═════ Passage to read ═════

Studies undertaken by Indian scientists on the trends of temperature rise, heat waves, droughts and floods, and sea level rise are in consonance with the findings of the Intergovernmental Panel on Climate Change (IPCC), though the magnitude of changes could differ. The mean temperature in India is projected to increase up to 1.7 degrees Celsius in the Kharif season (July to October) and up to 3.2 degrees during the Rabi season (November to March). Mean rainfall is expected to increase by 10% by 2070, a scenario leading to a situation affecting many familiar insects restricted to smaller habitats while new pests spread over wider areas.

According to India’s National Action Plan on Climate Change, crops such as rice, wheat, maize, sorghum, mustard, potato, cotton and coconut are likely to be adversely affected. Wheat production is likely to decrease by 6-23% by 2050. Maize production could fall by 18%; paddy may witness a fall by 4-6% by 2020; and potatoes would show a decline by 2.5% by 2020, 6% by 2050 and 11% by 2080. Soybean is, however, predicted to fare better in the future, with its production likely to increase by 8-13% from 2030 to 2080.

Chances of invasion

There is an increased risk of invasion by migrant pests due to global warming. The most recent case is that of the dreaded fall armyworm crop pest (Spodoptera frugiperda), which mainly devours maize in its caterpillar phase, but can feed on more than 80 plant species, including other key crops like rice, sorghum, cotton and vegetables.

First spotted in Africa in 2016, it has spread rapidly through the sub-Saharan belt and was spotted in Karnataka. According to Nigel Andrew, Professor of Entomology, the University of New England and Fellow of the Royal Entomological Society, as quarantine regulations are diluted due to free-trade agreements, more pests are likely to get into areas previously free of them.

═════

Written instruction A
Name the crops that the passage on climate change and Indian agriculture says India's National Action Plan on Climate Change expects to be adversely affected.
Written instruction B
Carry on the passage on climate change and Indian agriculture, starting after its final sentence.

═════ Record set ═════

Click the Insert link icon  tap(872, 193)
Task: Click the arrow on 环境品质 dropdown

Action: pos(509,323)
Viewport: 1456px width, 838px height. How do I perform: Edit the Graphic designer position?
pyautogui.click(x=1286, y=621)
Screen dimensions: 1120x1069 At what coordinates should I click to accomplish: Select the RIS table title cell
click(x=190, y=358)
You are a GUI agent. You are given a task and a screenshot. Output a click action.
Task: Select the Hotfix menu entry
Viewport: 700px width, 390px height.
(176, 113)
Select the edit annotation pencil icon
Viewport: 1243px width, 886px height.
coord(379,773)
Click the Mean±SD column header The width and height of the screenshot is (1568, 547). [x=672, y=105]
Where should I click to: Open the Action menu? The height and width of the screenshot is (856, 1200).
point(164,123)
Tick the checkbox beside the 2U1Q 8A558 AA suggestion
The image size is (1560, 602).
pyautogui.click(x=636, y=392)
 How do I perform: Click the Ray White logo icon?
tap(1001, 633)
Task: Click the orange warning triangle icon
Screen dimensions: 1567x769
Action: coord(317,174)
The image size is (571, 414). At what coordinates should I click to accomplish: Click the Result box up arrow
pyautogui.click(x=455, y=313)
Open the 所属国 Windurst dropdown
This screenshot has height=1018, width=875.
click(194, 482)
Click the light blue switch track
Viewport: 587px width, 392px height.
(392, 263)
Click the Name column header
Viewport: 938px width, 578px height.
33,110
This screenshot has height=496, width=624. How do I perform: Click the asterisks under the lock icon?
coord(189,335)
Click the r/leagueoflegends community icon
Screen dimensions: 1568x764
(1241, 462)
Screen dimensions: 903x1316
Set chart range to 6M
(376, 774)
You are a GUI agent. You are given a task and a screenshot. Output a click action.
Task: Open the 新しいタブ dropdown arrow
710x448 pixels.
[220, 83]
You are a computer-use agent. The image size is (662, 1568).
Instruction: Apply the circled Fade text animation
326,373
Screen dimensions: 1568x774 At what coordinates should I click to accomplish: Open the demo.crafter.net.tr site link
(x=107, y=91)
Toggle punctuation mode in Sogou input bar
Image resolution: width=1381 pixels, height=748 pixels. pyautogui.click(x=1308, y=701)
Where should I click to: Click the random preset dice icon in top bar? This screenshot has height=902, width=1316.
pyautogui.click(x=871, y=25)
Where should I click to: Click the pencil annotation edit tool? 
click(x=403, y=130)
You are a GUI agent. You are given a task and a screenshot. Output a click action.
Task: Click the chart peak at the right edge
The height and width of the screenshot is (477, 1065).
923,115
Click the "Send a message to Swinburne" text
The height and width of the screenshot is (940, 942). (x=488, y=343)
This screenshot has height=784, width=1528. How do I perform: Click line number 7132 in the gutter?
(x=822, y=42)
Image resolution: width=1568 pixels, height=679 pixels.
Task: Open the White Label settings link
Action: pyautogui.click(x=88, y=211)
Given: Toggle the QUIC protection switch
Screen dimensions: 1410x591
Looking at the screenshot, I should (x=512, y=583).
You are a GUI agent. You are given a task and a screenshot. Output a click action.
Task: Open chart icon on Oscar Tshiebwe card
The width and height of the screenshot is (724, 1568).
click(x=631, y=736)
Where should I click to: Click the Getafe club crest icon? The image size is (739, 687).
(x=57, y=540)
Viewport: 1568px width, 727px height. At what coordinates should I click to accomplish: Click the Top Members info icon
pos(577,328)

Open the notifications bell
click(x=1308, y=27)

═════

Task result A
rice, wheat, maize, sorghum, mustard, potato, cotton, coconut

Task result B
As pests are part of natural ecosystems and compete with humans for their existence, crop protection technologies are likely to be less effective and need to be customised to suit the changes. “Alternatives are being developed in some crops like wheat, rice, cotton and some selected horticultural crops and in hotspots of rain-dependent agriculture under the NICRA (National Initiative on Climate Resilient Agriculture) of the ICAR (Indian Council of Agricultural Research) during the last few years,” said Ramamurthy, who also is chief editor of the Entomological Society of India journal. “As the modified technologies have started emerging recently it will take more time and investments to become the established alternatives.”

Protection put to test

As temperatures rise, we are looking at a future when the effectiveness of traditional crop protection technologies will be put to test. In such a situation, pest forewarnings are likely to provide lead time for impending attacks and thus minimise crop loss and optimise pest control leading to reduced cost of cultivation.

Agreeing that new farming strategies to adapt to a rapidly changing climate will be difficult to implement, Andrew said that integrated pest management methods will have to become the norm.

“Cultural methods of insect control will need to be re-introduced and used more extensively. Areas of alternative habitat will need to be replanted on to farms to enable predators and parasitoids to be active,” he said. “Methods such as sterile insect techniques will also need to be used as alternatives to chemical controls.  Chemical controls will need to be more specialised and used more intelligently.”